KARARI ONAYANLAR FETÖ'CÜ
07 Nisan 2011 tarihli kararla silahlı tehdit suçundan 2 yıl 1 ay, ruhsatsız silah taşıma suçundan ise 10 ay hapis ve 25 tam gün adli para cezasına mahkûm edildiğini ve İstanbul Anadolu Nöbetçi Asliye Ceza Mahkemesi'nin bu kararını Yargıtay 4.Ceza Dairesi'nin
onadığını belirten Dayıoğlu, "Geçen yıl kasım ayında Türkmenlere yardım etmek için Türkmen Dağı'na gittim. Mart ayı gibi geri geldim ve polis kimlik kontrolü yaptı. Ardından 'Sizin aranmanız var' dediler. Benim aramamın olması, cezanın onanması mümkün değil diye düşündüm. Yargıtay 4. Ceza Dairesi bunu onamış. Daha sonra Hatay Açık cezaevine koydular beni, oradan Sinop'a sevk yazdım. Sinop'tan izin aldım ve bir daha geri dönmedim. Yargıtay 4. Ceza Dairesi'nin onama kararında imzası bulunan hakimlerden bazıları FETÖ üyesi oldukları gerekçesi ile meslekten ihraç edilmiş ve tutuklanmışlardır. Dosyanın temyiz incelemesinde bulunan 3 üye, FETÖ üyesi oldukları gerekçesiyle meslekten ihraç edilmişlerdir. Bu nedenle hükmün verilmesinde dahli bulunan bu hakimler nedeniyle yasada aranan şartların oluştuğu da gözetilerek yeniden yargılanmama karar verilmesi gerekmektedir" dedi.

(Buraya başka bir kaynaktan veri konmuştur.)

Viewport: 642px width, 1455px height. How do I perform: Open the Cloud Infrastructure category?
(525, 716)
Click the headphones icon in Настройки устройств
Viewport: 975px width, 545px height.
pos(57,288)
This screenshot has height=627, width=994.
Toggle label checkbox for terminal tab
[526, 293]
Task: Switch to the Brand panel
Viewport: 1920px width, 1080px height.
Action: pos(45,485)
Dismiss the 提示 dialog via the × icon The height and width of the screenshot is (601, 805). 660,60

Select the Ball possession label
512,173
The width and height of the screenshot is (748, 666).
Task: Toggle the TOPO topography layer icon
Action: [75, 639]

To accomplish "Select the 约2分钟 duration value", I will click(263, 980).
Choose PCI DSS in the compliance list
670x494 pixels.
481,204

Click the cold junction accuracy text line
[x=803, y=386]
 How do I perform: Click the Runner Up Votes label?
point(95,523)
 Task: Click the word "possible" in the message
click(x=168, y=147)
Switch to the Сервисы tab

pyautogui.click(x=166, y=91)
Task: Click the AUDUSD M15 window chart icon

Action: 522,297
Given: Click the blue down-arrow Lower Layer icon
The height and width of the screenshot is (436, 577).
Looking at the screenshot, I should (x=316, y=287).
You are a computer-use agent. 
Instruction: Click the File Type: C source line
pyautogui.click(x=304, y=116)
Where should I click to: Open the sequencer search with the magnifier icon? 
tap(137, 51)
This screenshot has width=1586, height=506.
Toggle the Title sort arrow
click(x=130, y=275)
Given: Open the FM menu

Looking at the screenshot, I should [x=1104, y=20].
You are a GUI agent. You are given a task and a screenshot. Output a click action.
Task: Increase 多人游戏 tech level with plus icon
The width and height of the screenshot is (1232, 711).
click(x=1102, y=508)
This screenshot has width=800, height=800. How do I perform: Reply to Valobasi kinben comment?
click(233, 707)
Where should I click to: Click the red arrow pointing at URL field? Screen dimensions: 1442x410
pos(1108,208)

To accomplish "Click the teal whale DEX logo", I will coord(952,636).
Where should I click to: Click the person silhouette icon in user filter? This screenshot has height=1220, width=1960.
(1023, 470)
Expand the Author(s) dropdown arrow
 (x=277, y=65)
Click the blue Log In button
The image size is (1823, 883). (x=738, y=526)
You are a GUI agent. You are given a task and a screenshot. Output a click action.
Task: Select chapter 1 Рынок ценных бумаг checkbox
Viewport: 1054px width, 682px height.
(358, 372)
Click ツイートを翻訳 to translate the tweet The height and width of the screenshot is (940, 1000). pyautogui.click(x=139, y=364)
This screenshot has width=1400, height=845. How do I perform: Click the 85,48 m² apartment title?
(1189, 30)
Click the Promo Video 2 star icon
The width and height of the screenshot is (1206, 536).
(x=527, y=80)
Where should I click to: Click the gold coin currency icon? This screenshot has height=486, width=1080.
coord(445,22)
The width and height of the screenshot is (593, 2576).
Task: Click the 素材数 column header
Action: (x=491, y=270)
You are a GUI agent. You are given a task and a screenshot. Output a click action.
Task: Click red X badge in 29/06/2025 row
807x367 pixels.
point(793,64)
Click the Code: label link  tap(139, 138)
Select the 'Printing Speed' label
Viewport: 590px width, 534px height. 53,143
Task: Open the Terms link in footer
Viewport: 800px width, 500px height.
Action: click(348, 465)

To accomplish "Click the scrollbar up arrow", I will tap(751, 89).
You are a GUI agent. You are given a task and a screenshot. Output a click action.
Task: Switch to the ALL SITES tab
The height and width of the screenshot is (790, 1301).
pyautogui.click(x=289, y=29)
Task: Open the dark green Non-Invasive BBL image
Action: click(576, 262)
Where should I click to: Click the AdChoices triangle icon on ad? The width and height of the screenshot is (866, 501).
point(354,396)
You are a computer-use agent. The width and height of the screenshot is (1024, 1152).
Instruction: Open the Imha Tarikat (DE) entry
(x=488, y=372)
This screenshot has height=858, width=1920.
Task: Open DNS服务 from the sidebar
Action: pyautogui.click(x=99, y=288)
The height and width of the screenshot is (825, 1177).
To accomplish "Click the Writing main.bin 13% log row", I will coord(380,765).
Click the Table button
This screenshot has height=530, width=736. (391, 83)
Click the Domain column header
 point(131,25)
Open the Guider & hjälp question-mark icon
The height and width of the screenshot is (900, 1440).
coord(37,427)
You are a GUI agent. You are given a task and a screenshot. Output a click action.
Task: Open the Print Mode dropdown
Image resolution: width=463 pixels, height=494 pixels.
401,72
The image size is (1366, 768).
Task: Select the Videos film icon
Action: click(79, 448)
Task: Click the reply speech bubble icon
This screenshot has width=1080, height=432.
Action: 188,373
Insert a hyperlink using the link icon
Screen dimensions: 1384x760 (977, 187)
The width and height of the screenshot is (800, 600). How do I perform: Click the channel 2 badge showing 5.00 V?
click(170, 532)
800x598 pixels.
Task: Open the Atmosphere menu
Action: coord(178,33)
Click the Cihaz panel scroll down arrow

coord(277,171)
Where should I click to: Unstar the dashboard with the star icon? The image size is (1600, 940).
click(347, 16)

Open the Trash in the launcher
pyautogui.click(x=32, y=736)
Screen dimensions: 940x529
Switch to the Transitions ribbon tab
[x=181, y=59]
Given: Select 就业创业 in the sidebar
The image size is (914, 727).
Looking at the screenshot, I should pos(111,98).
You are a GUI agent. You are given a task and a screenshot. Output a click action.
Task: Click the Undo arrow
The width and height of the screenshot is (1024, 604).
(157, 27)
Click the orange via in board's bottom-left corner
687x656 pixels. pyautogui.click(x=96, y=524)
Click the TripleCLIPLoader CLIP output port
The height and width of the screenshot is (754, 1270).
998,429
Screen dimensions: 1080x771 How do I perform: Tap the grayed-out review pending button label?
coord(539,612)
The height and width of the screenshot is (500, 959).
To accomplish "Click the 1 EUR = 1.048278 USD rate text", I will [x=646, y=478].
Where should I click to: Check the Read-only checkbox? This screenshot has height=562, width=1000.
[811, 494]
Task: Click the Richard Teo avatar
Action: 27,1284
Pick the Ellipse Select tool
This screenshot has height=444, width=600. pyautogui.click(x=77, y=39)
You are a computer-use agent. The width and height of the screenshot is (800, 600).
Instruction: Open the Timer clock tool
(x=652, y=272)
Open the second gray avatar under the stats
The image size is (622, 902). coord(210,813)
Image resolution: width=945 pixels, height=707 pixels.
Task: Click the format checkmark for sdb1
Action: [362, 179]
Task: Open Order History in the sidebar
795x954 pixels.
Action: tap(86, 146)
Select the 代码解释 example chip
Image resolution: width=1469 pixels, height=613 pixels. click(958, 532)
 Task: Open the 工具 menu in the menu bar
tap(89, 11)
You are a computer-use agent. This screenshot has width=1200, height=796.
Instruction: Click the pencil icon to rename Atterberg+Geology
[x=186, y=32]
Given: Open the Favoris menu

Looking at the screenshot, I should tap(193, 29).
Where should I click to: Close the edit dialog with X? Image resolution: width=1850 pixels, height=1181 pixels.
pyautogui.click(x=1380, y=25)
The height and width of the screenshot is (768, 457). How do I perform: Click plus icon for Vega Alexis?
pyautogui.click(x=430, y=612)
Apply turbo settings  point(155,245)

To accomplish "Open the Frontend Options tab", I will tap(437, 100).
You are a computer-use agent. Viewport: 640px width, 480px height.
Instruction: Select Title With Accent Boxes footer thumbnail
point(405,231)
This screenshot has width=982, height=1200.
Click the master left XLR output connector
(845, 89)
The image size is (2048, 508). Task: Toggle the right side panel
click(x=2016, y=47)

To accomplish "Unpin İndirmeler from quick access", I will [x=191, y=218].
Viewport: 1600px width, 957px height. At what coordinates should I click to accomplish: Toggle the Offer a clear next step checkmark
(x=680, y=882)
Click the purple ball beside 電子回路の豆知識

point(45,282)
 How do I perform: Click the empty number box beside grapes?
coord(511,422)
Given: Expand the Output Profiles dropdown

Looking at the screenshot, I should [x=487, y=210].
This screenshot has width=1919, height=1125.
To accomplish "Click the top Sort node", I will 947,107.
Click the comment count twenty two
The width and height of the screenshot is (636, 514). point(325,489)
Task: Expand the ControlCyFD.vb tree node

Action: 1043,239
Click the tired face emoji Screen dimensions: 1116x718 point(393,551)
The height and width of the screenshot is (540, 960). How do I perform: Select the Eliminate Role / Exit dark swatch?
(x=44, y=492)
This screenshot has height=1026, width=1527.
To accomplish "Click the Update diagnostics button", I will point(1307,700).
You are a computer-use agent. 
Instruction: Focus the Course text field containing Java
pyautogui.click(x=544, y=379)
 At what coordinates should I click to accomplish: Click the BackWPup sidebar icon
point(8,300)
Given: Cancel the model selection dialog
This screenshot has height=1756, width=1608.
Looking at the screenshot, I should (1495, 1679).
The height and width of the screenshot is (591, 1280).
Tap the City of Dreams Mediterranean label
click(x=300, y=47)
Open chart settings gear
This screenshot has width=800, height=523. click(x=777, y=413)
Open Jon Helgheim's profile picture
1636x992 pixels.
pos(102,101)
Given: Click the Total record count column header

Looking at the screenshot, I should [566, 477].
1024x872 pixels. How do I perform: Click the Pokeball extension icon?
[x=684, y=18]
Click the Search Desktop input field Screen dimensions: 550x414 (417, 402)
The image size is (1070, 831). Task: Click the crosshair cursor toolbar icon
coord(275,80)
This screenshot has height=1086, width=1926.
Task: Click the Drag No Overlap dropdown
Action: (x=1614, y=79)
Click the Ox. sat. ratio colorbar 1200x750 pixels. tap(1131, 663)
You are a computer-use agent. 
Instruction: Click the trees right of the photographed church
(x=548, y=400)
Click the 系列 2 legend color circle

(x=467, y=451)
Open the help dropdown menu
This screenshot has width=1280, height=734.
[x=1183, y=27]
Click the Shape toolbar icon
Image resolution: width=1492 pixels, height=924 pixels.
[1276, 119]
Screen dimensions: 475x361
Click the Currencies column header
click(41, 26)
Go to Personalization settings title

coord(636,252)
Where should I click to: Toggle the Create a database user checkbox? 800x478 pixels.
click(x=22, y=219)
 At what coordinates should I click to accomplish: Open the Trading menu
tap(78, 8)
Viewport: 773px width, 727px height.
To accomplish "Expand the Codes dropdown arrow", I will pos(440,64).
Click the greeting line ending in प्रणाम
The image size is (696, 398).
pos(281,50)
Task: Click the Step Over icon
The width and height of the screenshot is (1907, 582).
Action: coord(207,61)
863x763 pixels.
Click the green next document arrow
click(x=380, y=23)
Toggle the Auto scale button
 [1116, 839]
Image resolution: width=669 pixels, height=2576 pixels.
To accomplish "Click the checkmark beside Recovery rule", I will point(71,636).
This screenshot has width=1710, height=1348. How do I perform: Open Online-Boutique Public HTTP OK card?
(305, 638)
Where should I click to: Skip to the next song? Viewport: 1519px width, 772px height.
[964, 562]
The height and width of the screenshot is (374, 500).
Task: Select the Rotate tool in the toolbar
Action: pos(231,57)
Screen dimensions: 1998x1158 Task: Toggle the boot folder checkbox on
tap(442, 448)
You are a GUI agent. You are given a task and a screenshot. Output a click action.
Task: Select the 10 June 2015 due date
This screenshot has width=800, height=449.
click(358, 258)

ALEYHİME TEK BİR DELİL YOK
15 Temmuz gecesi Ankara Beştepe'de tankların önünde olduğunu söyleyen Dayıoğlu, o gece helikopterden atılan kurşun ve şarapnel parçalarının kasıklarına saplanması suretiyle yaralandığını belirtti. Kalkışma gecesi taksiye binip Beştepe'ye gittiğini belirten Dayıoğlu,
"Oraya gidince Osmanlı Diriliş Ocakları Genel Merkez Facebook sayfasında paylaşım yaptım ve üyelerimiz geldi. Onlarla beraber tankların önüne gittik ve sırada helikopter bizi taradı. Kasıklarıma şarapnel parçası isabet etti. Kasıklarımdan yaralanınca beni bir hastaneye götürdüler. Kendi kimliğimi veremedim zaten kimliğim üzerimde yoktu. Ne olur, ne olmaz diye veremedim. Bu arkadaşımın haberi olmadan kimlik fotokopisini aldım, üzerine kendi resmimi yapıştırdım ve fotokopi çektim. Bununla ilgili de her yere yazdım, o gece vurulan Yusuf Kubat değil, o gece gazi olan Ayhan Dayıoğlu. Bunu yapmamın sebebi firari olduğum için böyle bir önlem alarak bir şekilde kendimi sıyırırım düşüncesiydi" ifadelerini kullandı.